---------- Material for this exercise ----------

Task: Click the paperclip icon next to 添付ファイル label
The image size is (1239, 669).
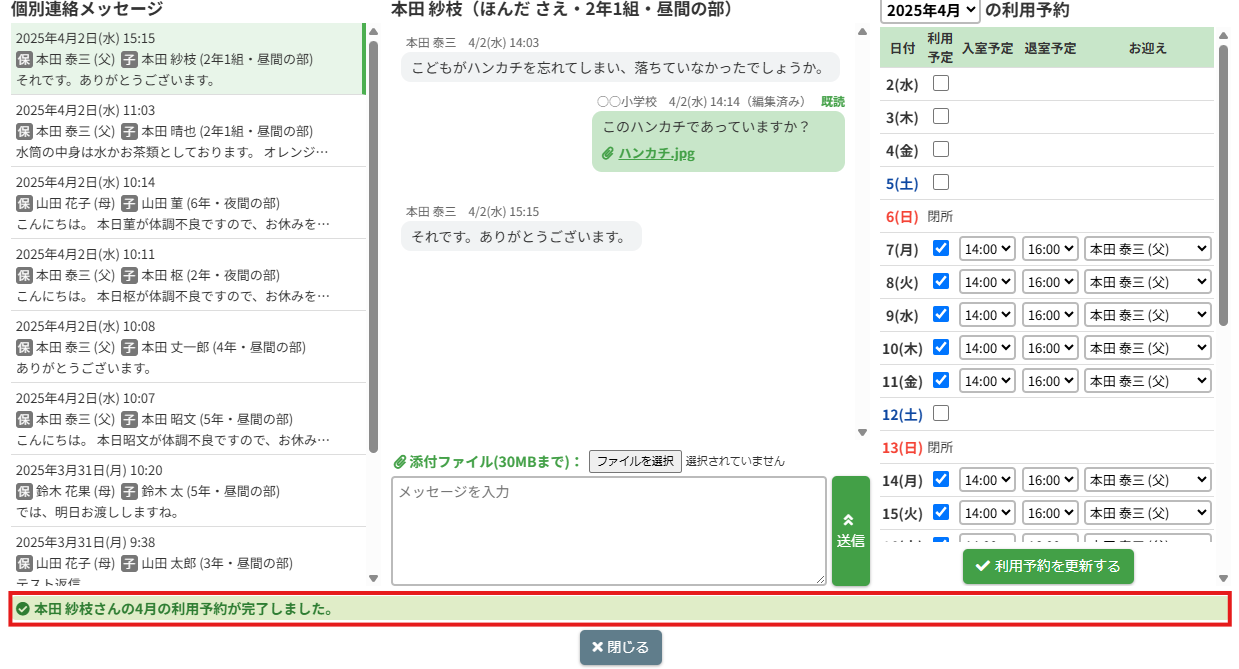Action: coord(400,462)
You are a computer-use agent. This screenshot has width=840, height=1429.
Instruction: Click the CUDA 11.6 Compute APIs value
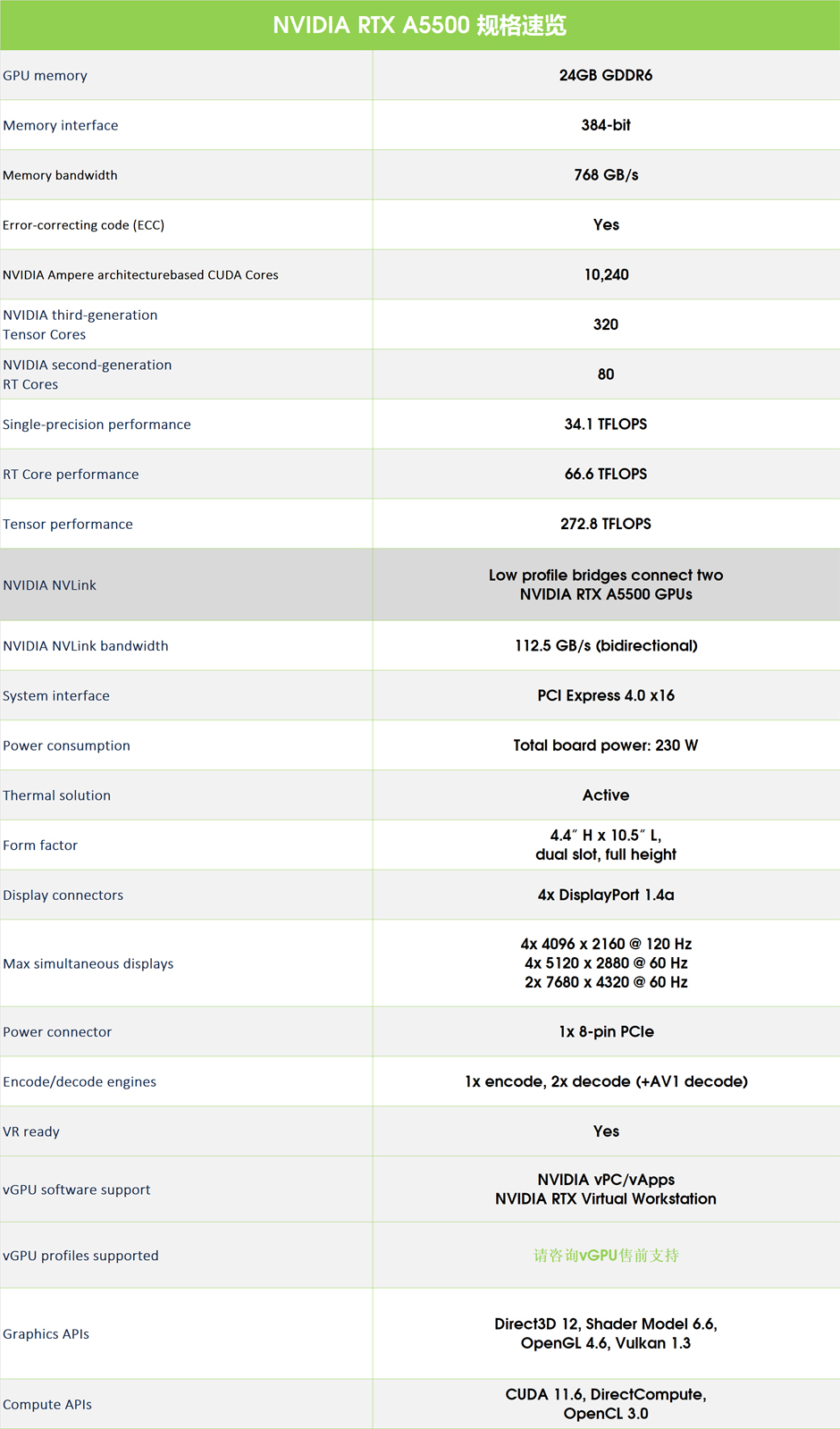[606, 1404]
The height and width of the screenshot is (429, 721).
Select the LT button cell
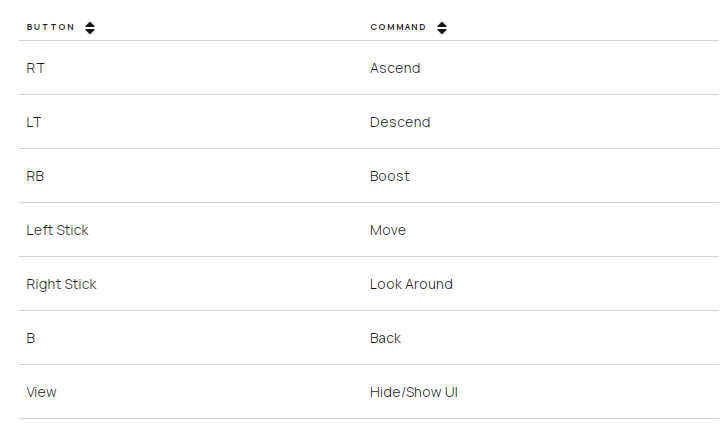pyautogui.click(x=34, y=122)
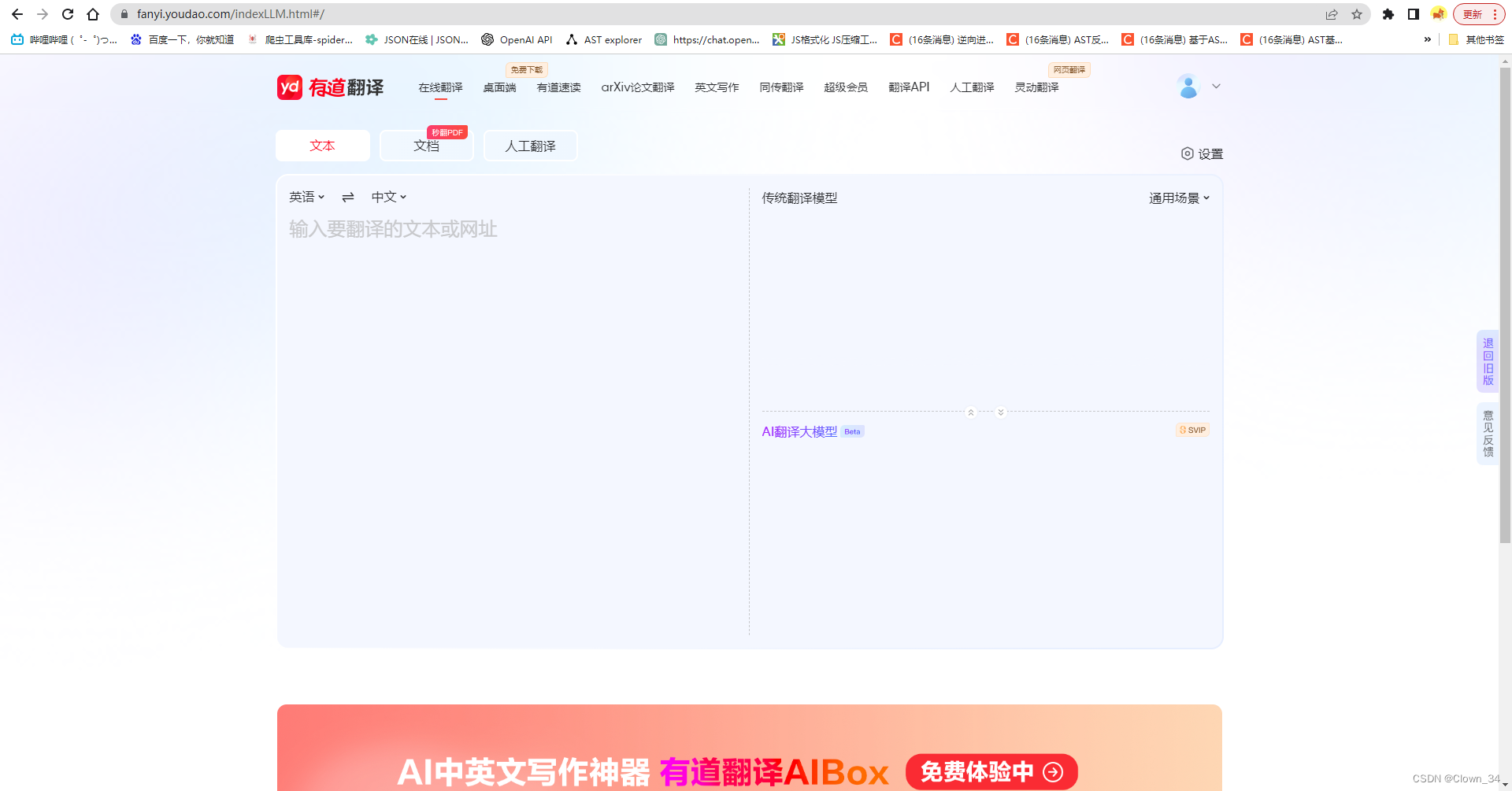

----------

*Job:* Report every line of the records that contains the string "screenshot", matching its letter case exactly.

*Reply to the task:*
You are a computer-use agent. This screenshot has width=840, height=1429.
The height and width of the screenshot is (429, 721).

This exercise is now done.